EXERCISE INSTRUCTIONS - Restate word for word the part of the material that runs from the line containing "You are a GUI" through its final line, inclusive, minus the pictures.

INFORMATION PROVIDED -

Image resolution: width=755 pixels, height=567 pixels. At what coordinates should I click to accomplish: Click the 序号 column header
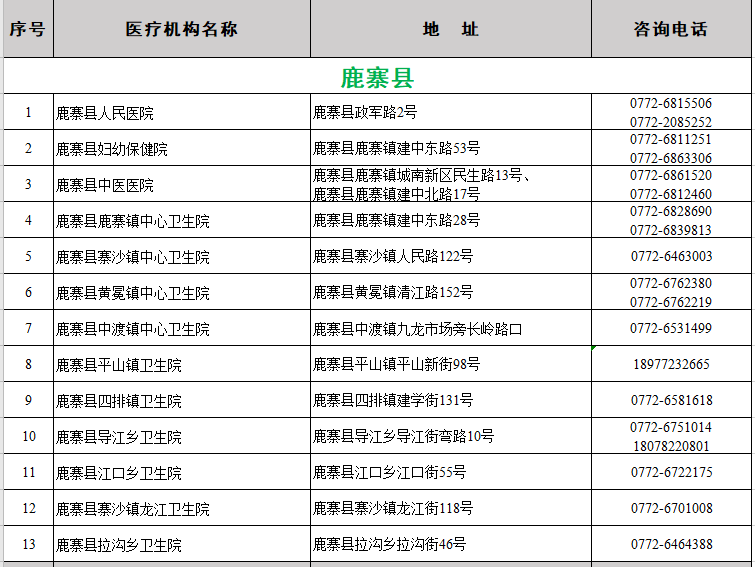point(27,29)
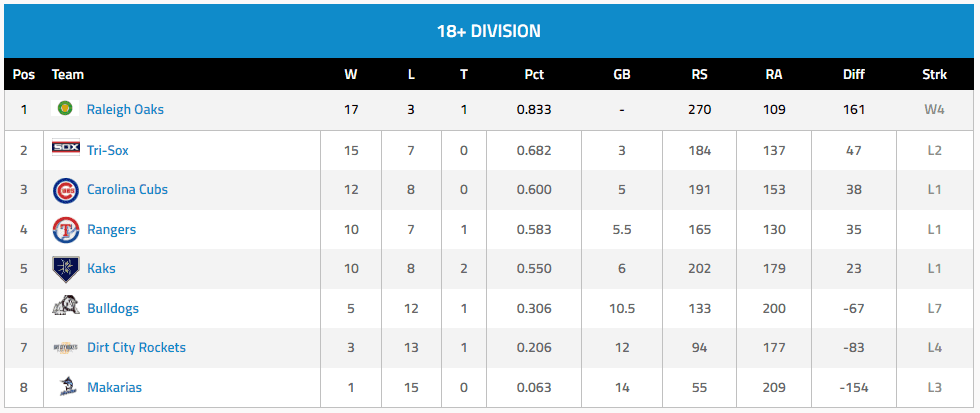
Task: Click the Raleigh Oaks team logo
Action: [x=65, y=109]
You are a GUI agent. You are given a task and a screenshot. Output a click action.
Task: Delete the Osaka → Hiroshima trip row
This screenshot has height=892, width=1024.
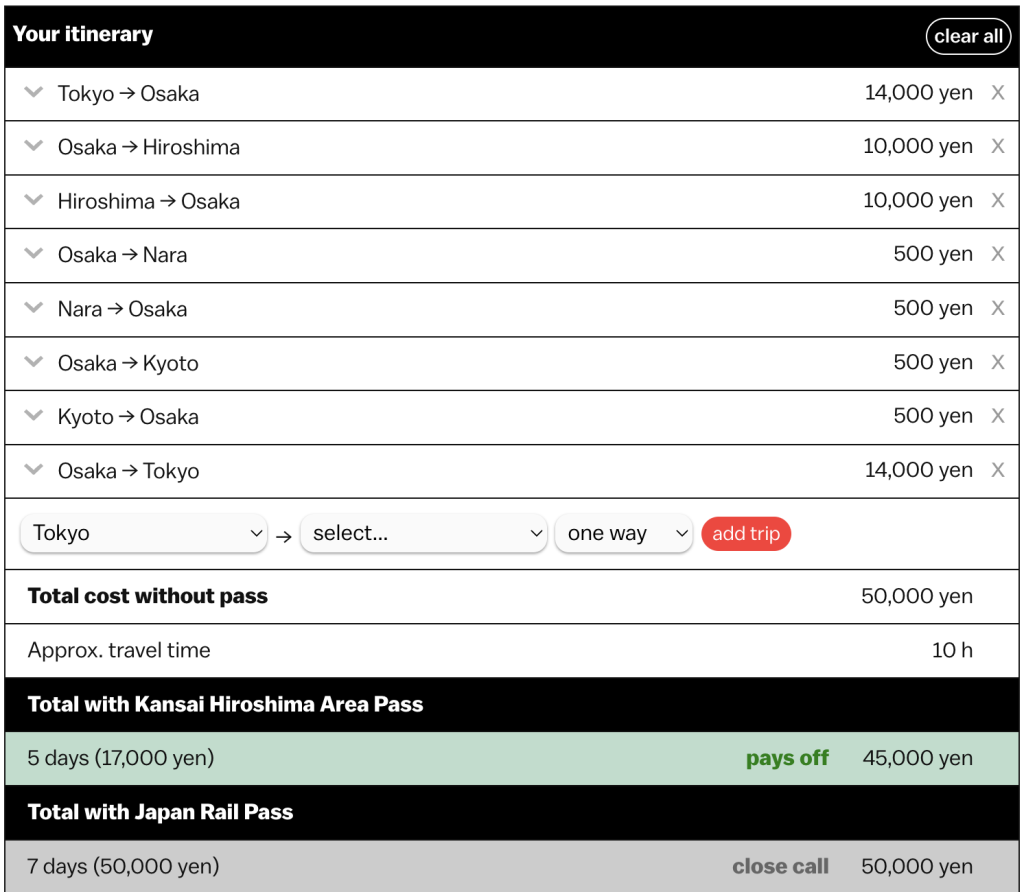click(x=997, y=147)
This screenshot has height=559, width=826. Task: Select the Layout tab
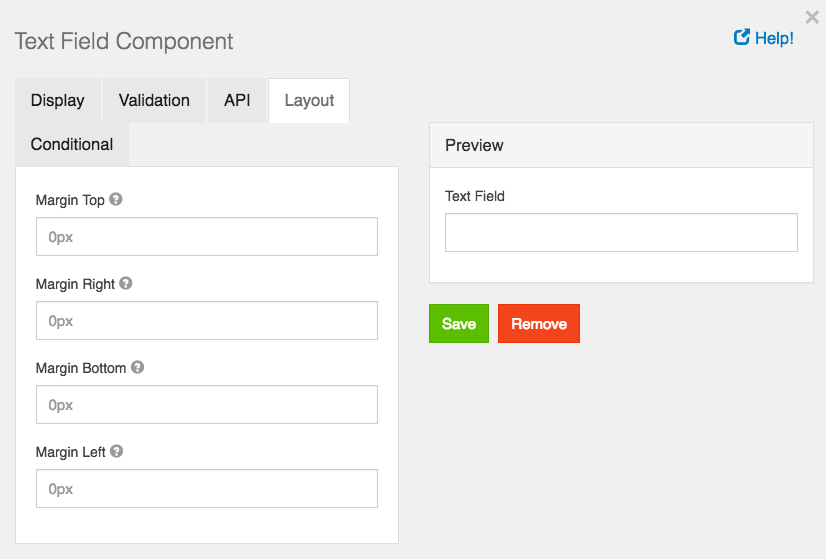click(x=309, y=100)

TASK RESPONSE -
You are a GUI agent. You are given a task and a screenshot. Output a click action.
Task: Delete the Osaka → Hiroshima trip row
This screenshot has height=892, width=1024.
click(x=997, y=147)
This screenshot has height=559, width=826. Task: Select the Layout tab
click(x=309, y=100)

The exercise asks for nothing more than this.